Retinal capillary hemangioblastomas (RCH) is a benign tumor that represents the initial manifestation in roughly half of Von Hippel Lindau (VHL) patients. They may also occur sporadically without systemic involvement. A first meta-analysis study was investigated to estimate the prevalence of Retinal capillary hemangioblastoma (RCH) in Von Hippel Lindau (VHL) syndrome, and its relation to type and location of mutations in VHL gene. The electronic databases of PubMed, Scopus, Embase, and Google Scholar were utilized to find eligible papers published up to May 2020. Lastly, after the different prevalence of RCH in Europe compared to other continents was noted, we decided to consider European and non-European patients separately. The Random effect model was used to evaluate the relation between developing RCH and types of mutations. The overall prevalence of RCH among VHL patients is about 47%. The prevalence of RCH was significantly higher in Europe in comparison with non-Europeans (p value < 0.001). Overall, the differences between the prevalence of RCH among different mutation types were not statistically significant. However, in Europe, the prevalence of RCH was significantly higher in patients with truncation mutation (p value = 0.007). In Europe, the RCH in VHL patients who had a mutation in exon 2 was significantly lower in comparison with exon 1 (p value = 0.001); but in non-Europeans, the prevalence of RCH in VHL patients that involved exon 2 was significantly higher in comparison with VHL patients with a mutation in exon1 (p value = 0.012). The highest risk of developing RCH was reported among Europeans. Overall, this study showed that the prevalence of RCH in VHL syndrome is not related to type or location of mutations and difference of RCH prevalence is probably depends on other genetic or environmental factor that should be considered in subsequent studies.
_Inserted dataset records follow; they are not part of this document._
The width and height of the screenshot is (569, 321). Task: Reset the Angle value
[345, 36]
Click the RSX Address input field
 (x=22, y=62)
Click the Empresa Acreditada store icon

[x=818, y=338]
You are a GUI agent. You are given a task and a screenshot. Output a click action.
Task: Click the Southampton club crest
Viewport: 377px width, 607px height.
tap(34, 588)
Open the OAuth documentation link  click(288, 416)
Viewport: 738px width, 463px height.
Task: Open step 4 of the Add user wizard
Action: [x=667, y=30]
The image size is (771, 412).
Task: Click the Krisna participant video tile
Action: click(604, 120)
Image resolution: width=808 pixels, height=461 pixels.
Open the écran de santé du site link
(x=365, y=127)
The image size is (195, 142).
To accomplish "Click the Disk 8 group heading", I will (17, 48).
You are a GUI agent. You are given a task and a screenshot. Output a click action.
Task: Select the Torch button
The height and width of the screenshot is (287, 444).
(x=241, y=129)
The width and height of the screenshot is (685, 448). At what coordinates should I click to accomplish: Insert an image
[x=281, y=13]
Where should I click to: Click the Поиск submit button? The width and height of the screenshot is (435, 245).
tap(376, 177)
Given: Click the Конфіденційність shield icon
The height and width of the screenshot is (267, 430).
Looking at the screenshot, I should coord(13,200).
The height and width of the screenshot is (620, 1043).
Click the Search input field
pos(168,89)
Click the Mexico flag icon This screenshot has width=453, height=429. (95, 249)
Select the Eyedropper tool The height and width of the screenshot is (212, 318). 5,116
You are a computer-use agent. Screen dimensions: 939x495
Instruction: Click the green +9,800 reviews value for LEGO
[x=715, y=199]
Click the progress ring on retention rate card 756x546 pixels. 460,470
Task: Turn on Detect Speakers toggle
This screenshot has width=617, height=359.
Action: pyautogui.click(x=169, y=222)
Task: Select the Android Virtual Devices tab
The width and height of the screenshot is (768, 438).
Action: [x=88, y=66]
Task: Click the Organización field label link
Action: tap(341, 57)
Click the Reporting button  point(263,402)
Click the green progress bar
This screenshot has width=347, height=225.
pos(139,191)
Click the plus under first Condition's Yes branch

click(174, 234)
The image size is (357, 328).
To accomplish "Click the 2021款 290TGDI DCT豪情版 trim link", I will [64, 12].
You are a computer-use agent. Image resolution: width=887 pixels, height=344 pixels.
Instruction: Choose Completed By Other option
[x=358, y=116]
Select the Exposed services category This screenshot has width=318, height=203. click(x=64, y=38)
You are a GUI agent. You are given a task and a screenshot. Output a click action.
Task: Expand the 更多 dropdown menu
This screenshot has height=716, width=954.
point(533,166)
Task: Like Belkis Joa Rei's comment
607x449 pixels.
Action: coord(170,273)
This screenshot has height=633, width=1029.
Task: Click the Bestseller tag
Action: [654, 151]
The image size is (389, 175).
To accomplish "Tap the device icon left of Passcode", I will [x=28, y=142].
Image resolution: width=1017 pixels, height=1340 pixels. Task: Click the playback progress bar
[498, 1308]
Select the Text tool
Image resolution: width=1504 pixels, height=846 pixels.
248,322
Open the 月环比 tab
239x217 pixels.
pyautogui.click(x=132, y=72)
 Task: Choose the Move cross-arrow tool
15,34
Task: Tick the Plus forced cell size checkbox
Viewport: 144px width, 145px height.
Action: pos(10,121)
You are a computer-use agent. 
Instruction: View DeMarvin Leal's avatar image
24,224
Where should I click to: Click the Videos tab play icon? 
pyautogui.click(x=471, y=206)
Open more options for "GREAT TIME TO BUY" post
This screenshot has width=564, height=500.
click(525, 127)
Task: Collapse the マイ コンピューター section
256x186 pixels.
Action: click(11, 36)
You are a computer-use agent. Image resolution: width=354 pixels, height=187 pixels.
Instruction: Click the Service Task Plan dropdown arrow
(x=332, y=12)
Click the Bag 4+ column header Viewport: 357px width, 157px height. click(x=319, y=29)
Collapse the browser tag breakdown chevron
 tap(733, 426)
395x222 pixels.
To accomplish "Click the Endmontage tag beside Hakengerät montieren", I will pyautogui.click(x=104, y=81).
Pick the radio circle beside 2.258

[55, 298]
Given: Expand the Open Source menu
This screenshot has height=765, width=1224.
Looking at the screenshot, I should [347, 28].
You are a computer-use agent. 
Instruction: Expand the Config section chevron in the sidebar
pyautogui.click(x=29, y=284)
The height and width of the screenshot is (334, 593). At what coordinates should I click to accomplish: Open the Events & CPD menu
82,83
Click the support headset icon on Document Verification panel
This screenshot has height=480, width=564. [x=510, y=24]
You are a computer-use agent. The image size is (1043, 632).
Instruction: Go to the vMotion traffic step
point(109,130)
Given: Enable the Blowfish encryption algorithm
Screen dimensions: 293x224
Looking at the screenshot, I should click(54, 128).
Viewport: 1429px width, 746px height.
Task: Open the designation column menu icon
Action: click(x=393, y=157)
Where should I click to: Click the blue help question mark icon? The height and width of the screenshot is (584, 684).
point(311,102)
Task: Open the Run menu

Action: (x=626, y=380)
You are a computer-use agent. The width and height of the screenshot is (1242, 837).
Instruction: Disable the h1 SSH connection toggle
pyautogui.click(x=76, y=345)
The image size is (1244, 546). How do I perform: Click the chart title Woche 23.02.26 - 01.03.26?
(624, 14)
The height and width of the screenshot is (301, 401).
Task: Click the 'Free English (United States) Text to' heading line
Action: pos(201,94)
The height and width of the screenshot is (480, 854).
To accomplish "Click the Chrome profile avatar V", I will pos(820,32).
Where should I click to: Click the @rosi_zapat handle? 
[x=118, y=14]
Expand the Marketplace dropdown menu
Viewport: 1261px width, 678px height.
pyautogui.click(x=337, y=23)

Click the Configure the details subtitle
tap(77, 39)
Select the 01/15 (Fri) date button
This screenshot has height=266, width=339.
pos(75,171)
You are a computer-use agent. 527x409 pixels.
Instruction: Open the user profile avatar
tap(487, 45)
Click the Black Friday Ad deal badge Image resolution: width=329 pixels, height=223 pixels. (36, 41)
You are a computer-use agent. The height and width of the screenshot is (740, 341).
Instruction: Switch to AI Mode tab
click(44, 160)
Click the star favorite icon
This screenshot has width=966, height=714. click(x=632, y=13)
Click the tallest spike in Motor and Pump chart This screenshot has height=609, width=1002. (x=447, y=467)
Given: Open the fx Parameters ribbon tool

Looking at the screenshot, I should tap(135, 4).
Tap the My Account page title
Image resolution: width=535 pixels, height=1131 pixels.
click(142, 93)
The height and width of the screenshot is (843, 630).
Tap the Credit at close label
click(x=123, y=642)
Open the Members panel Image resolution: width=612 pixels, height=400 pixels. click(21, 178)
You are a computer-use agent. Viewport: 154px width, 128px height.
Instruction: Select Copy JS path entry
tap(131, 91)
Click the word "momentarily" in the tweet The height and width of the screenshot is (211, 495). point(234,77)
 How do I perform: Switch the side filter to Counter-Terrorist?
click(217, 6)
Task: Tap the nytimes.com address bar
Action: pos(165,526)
视网膜毛细血管血管瘤(RCH)是一种良性肿瘤,约占 von Hippel-Lindau(VHL)综合征患者的一半。它们也可能在没有全身受累的情况下零星发生。我们进行了第一项荟萃分析研究,以评估 VHL 综合征中视网膜毛细血管血管瘤(RCH)的患病率及其与 VHL 基因突变类型和位置的关系。我们利用 PubMed、Scopus、Embase 和 Google Scholar 电子数据库,查找截至 2020 年 5 月发表的合格文献。最后,注意到欧洲与其他大陆相比 RCH 的患病率不同后,我们决定分别考虑欧洲和非欧洲患者。我们采用随机效应模型评估了发生 RCH 与基因突变类型之间的关系。VHL 患者中 RCH 的总体患病率约为 47%。与非欧洲人相比,欧洲 RCH 的患病率明显更高(p 值<0.001)。总体而言,不同突变类型之间 RCH 患病率的差异无统计学意义。然而,在欧洲,截断突变患者的 RCH 患病率明显更高(p 值=0.007)。在欧洲,与 exon1 突变相比,exon2 突变的 VHL 患者中 RCH 的发生率明显较低(p 值=0.001);但是在非欧洲人中,exon2 突变的 VHL 患者中 RCH 的患病率明显高于 exon1 突变的 VHL 患者(p 值=0.012)。欧洲人发生 RCH 的风险最高。总的来说,这项研究表明,VHL 综合征中 RCH 的患病率与基因突变的类型或位置无关,而 RCH 患病率的差异可能取决于其他遗传或环境因素,这应该在后续研究中加以考虑。